Il testo del drammaturgo e artista visivo belga, scritto trentasei anni fa, dal 2007 è stato messo in scena con diverse regie e versioni. La nuova versione dello spettacolo, composizione musicale di Alma Auer e la drammaturgia di Miet Martens, lighting design e tecnica di Wout Janssens, è interpretato da Irene Urciuoli in una grande prova di attrice/performer.
JAN FABRE
Disegnatore, scultore, musicista e regista teatrale, coreografo e scenografo fiammingo, classe ’58, attivo dagli anni Settanta, pone diversi linguaggi al servizio della sua arte. Scrive lavori teatrali dal 1975. Mette in scena “performance in tempo reale”, “installazioni viventi”, una recitazione “fisiologica” che trasferisce ai giovani artisti contemporanei. I suoi dialoghi sono in perfetta fusione con gli altri elementi scenici: danza, musica, opera, performance e improvvisazione.
“Io sono un errore” è considerato il manifesto dell’arte e della vita di Fabre vissute senza compromessi o ipocrisie. È anche un grande omaggio all’opera di due geni del ‘900, Luis Buñuel e Antonin Artaud.
LO SPETTACOLO
Il corpo di Irene Urciuolo, seduta su una sedia a ruote, è avvolto in un lenzuolo bianco, simbolico bozzolo, sudario, camice ospedaliero, pudore inimmaginabile per chi invece è sovraesposto, sfacciato, provocatorio. Mantricamente l’attrice ripete “Io sono un errore” perché è l’acerrima nemica di se stessa.
Sbagliata, diversa, non teme la morte, non ha alcun legame con la società contemporanea, odia la moda, alienata. “Sono sbagliata” – ripete al ritmo cadenzato di musica e suoni di metronomica precisione, disturbanti come il suo monologo.
“Io sono un errore perché sono un alveare, perché sono orgogliosa, pomposa, sono un utero, perché non appartengo ad una razza, perché la vita interiore degli altri mi annoia, sono un animale pericoloso, sono una bastarda, sono un Dio”, confessa. E nel raccontarsi tossisce mentre prova continuamente ad accendere con voluttà sigarette proibite: ha il cancro alla gola. Ama la brace che fuma, il carbone, l’odore dei fiammiferi accesi, la nicotina che penetra nei polmoni. La sigaretta dà piacere ai cinque sensi, accendendo in lei un desiderio anarchico, inconciliabile con la vita.

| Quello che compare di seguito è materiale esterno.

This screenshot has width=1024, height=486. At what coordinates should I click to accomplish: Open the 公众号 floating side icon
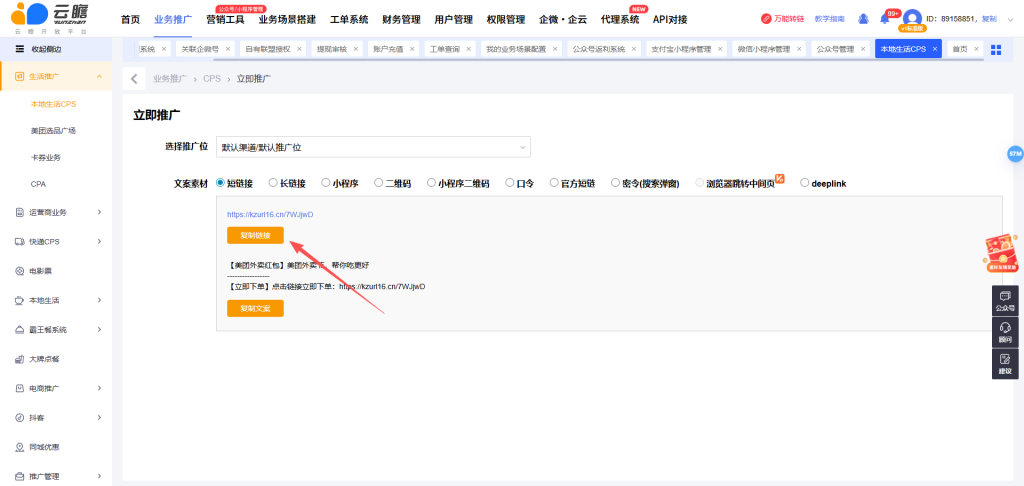(x=1005, y=299)
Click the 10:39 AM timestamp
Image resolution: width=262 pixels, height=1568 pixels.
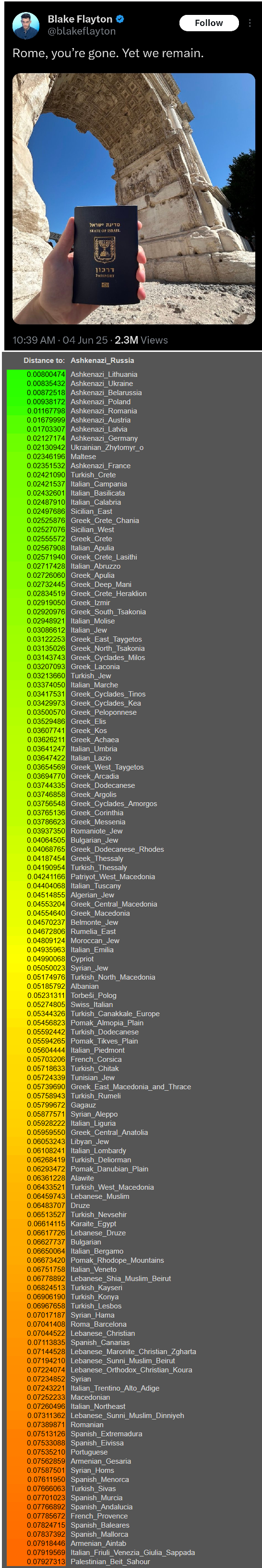(x=34, y=340)
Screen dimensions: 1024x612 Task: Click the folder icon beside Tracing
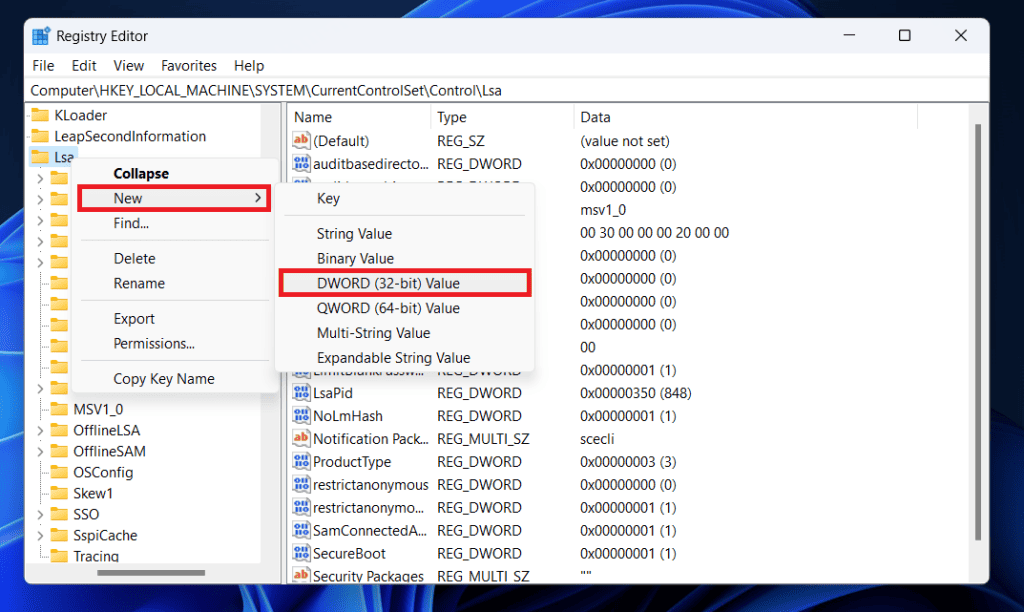58,556
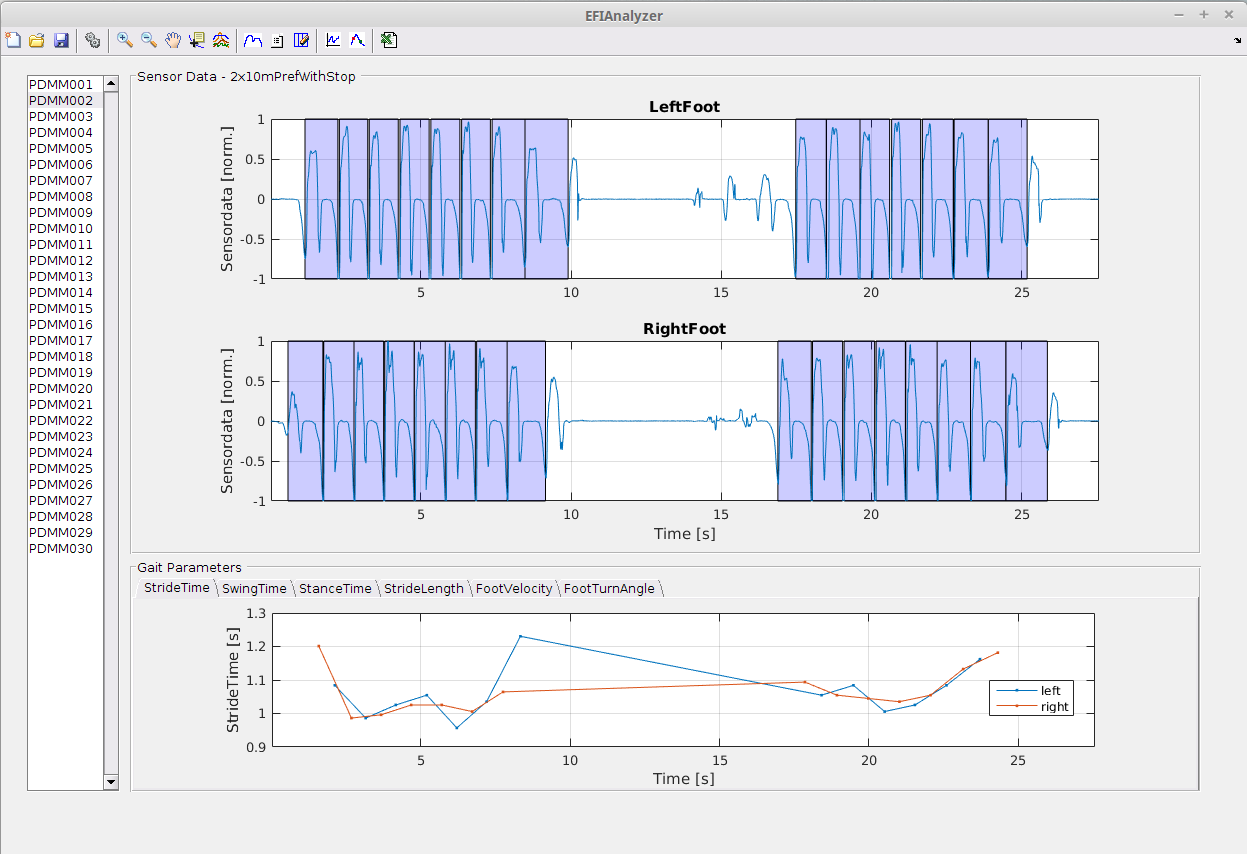
Task: Pick PDMM030 in the list
Action: pyautogui.click(x=61, y=549)
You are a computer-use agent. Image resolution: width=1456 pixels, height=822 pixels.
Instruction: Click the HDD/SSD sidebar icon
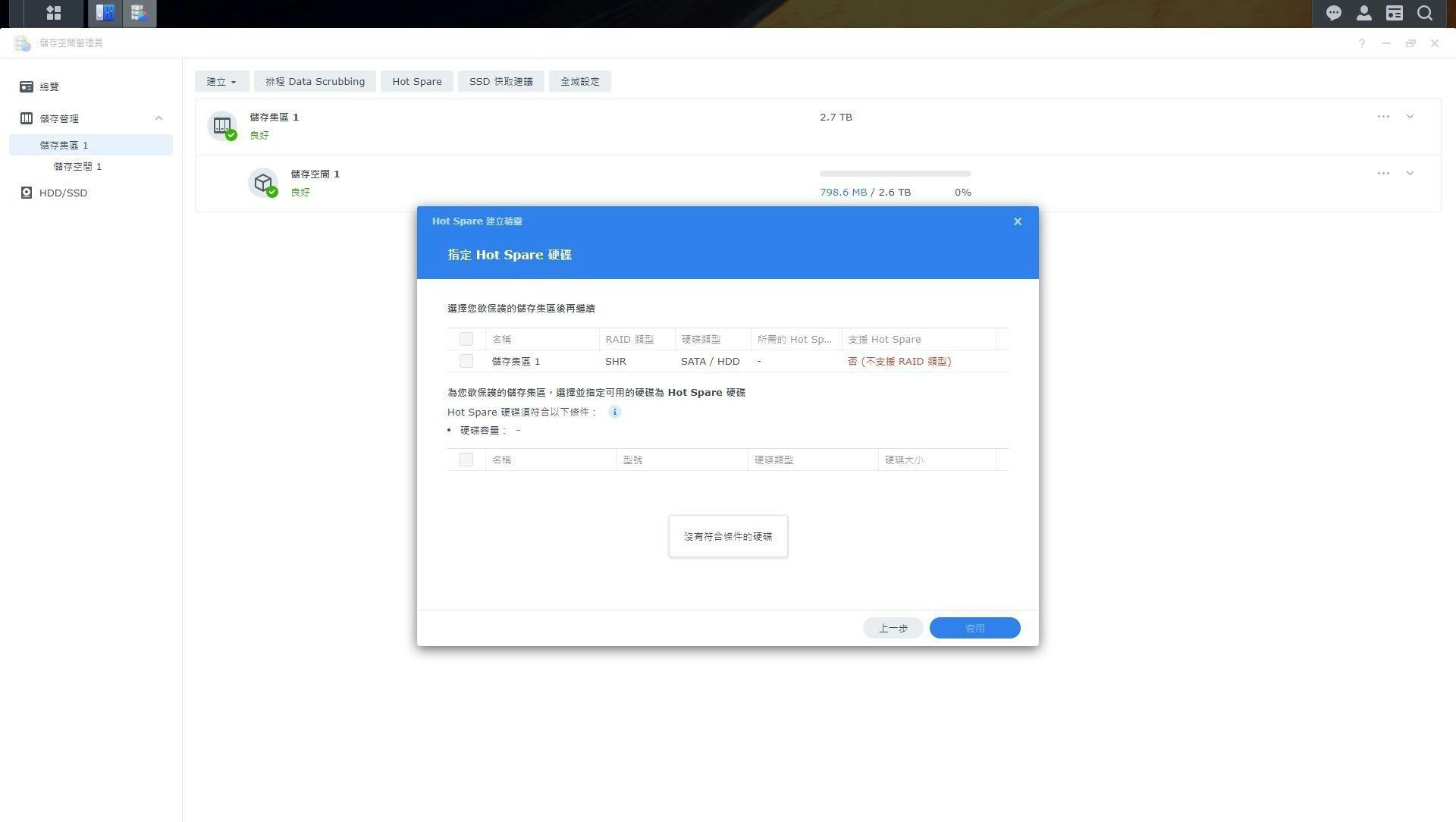point(27,193)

Mentre parla e tossisce si trasforma, diventando creatura sensuale che desidera fino allo spasmo, fino all’autodistruzione. Non è falsa come gli altri e per lei le ipocrite regole della società non valgono. Si distingue, come provano articoli di quotidiani come quello del New York Time che la osanna come artista geniale, alter ego di Jan Fabre.
Sa di non poter contare sulla solidarietà perché non si preoccupa di ciò che dice o pensa. D’altronde è immortale, aristocratica e arrogante. Ultima ribellione, quella del corpo vissuto fino a consumarsi. Nessuna empatia è possibile ma neanche un giudizio per chi rivendica la morte della banalità e dell’appiattimento, costi quel che costi.
“Jan Fabre – rivela l’attrice – ci chiede di difendere la vulnerabilità della bellezza”.
Lunghi e meritati applausi del caloroso pubblico.